What needs to be done | Edit the material beginning at the line that has "Task: Click the lowest data point in plot a" and stopping after the line that has "pyautogui.click(x=103, y=47)", replacing "data point" with "marker" and keeping everything else unchanged. Leave the pictures out of your answer.

^^^^^^^^^^^^^^^^

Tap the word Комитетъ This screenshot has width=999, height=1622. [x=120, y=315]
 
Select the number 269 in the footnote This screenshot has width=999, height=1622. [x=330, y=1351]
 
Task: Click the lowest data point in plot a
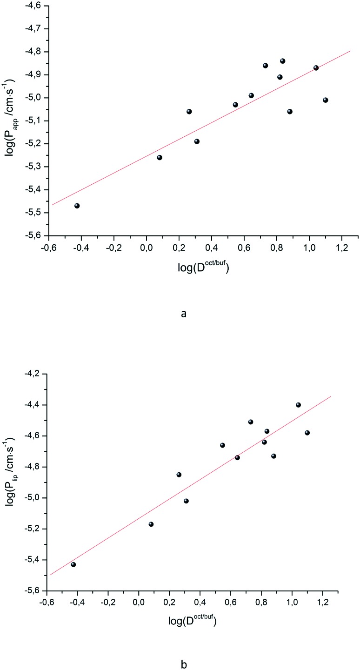click(77, 206)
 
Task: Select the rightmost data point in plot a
click(326, 100)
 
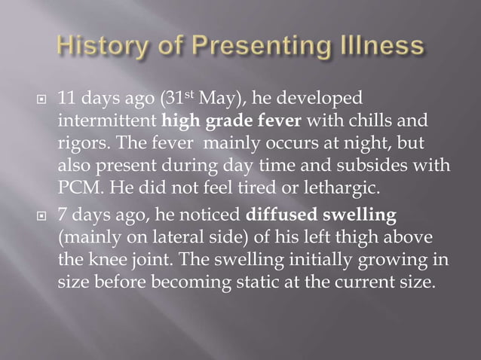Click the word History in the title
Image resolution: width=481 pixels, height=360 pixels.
pyautogui.click(x=103, y=47)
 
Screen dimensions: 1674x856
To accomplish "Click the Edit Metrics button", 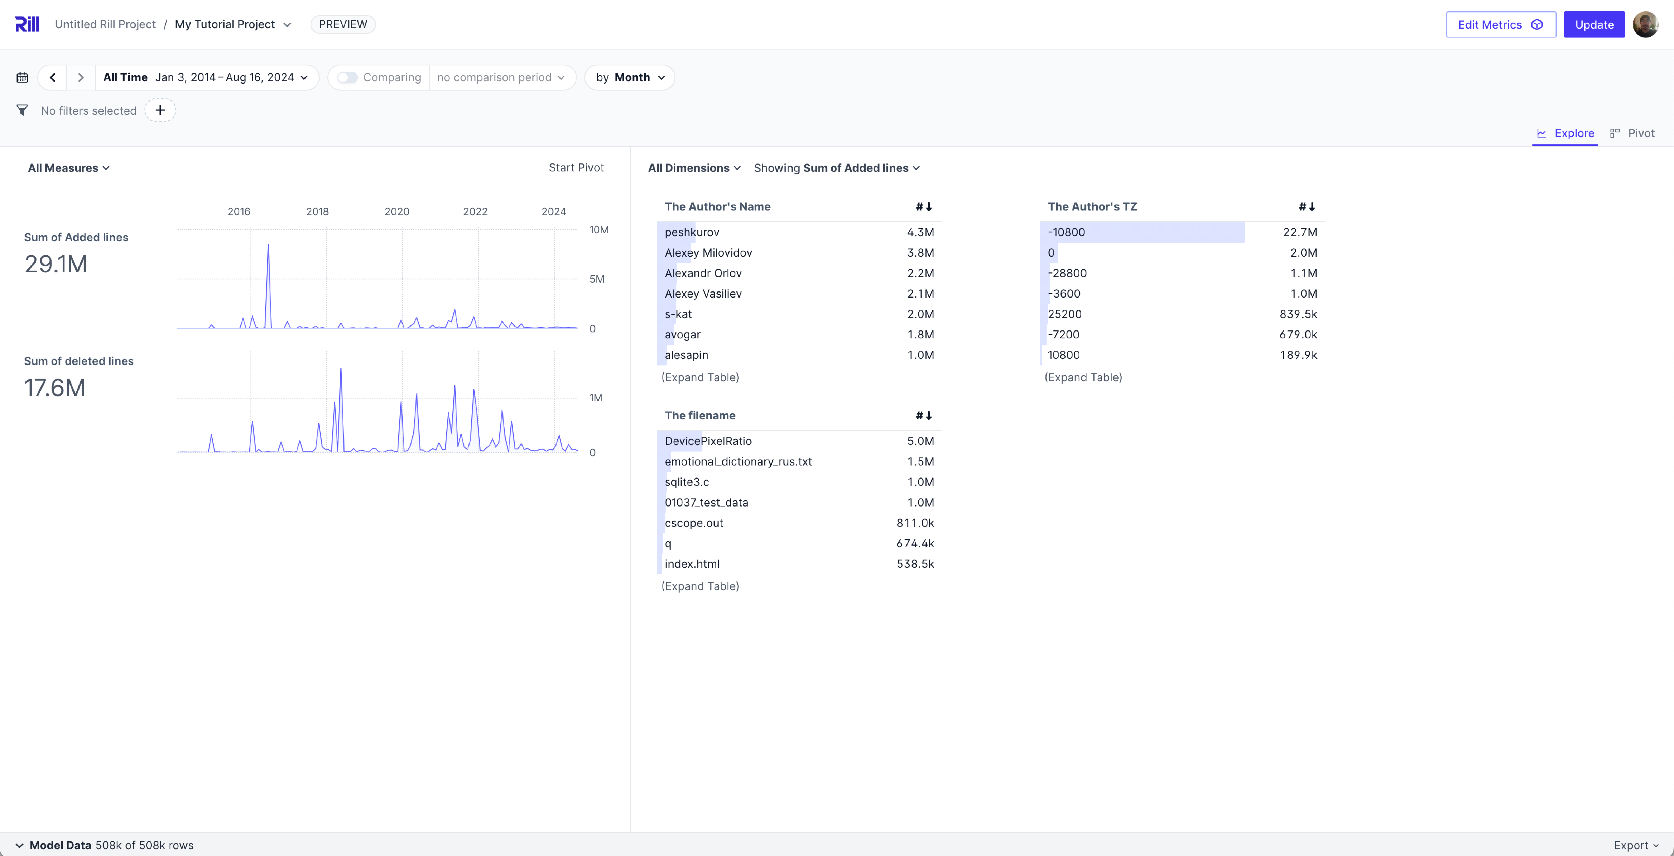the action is point(1501,25).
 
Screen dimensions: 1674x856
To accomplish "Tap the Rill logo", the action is point(27,24).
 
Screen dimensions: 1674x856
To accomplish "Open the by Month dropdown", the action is point(630,77).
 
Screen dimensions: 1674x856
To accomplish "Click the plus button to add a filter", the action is point(160,110).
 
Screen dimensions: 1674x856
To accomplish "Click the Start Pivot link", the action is point(576,168).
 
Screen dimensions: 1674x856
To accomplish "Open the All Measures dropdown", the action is point(68,168).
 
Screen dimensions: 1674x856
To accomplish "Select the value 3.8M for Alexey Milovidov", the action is point(920,253).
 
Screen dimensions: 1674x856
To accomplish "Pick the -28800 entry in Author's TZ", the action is point(1067,273).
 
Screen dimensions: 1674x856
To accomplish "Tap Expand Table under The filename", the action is point(700,586).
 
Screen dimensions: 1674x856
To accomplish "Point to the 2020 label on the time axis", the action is point(396,212).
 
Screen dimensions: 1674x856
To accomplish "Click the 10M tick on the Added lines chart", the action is point(598,230).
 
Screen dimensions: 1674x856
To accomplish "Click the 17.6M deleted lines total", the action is point(55,388).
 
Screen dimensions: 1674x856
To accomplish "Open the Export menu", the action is point(1636,845).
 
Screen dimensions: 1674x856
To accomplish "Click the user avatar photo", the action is point(1645,25).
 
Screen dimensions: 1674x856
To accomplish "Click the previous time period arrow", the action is point(53,77).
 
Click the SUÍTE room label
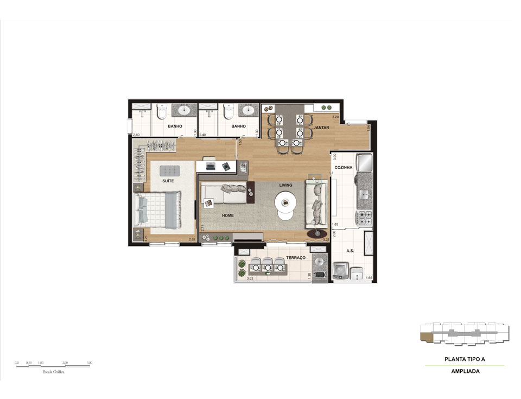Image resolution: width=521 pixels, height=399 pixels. click(168, 181)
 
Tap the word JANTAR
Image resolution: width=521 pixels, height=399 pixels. click(321, 128)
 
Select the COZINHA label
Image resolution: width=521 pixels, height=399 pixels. click(344, 168)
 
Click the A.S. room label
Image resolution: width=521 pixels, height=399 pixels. click(351, 251)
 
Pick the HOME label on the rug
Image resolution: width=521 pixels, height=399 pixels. click(227, 216)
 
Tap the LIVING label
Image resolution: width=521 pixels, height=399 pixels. click(285, 185)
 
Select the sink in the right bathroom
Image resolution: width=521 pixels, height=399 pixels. click(249, 110)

^^^^^^^^^^^^^^^^

Exercise solution |
Task: Click the lowest marker in plot a
click(77, 206)
 
Task: Select the rightmost marker in plot a
click(326, 100)
 
Click the word History in the title
Image resolution: width=481 pixels, height=360 pixels.
pyautogui.click(x=103, y=47)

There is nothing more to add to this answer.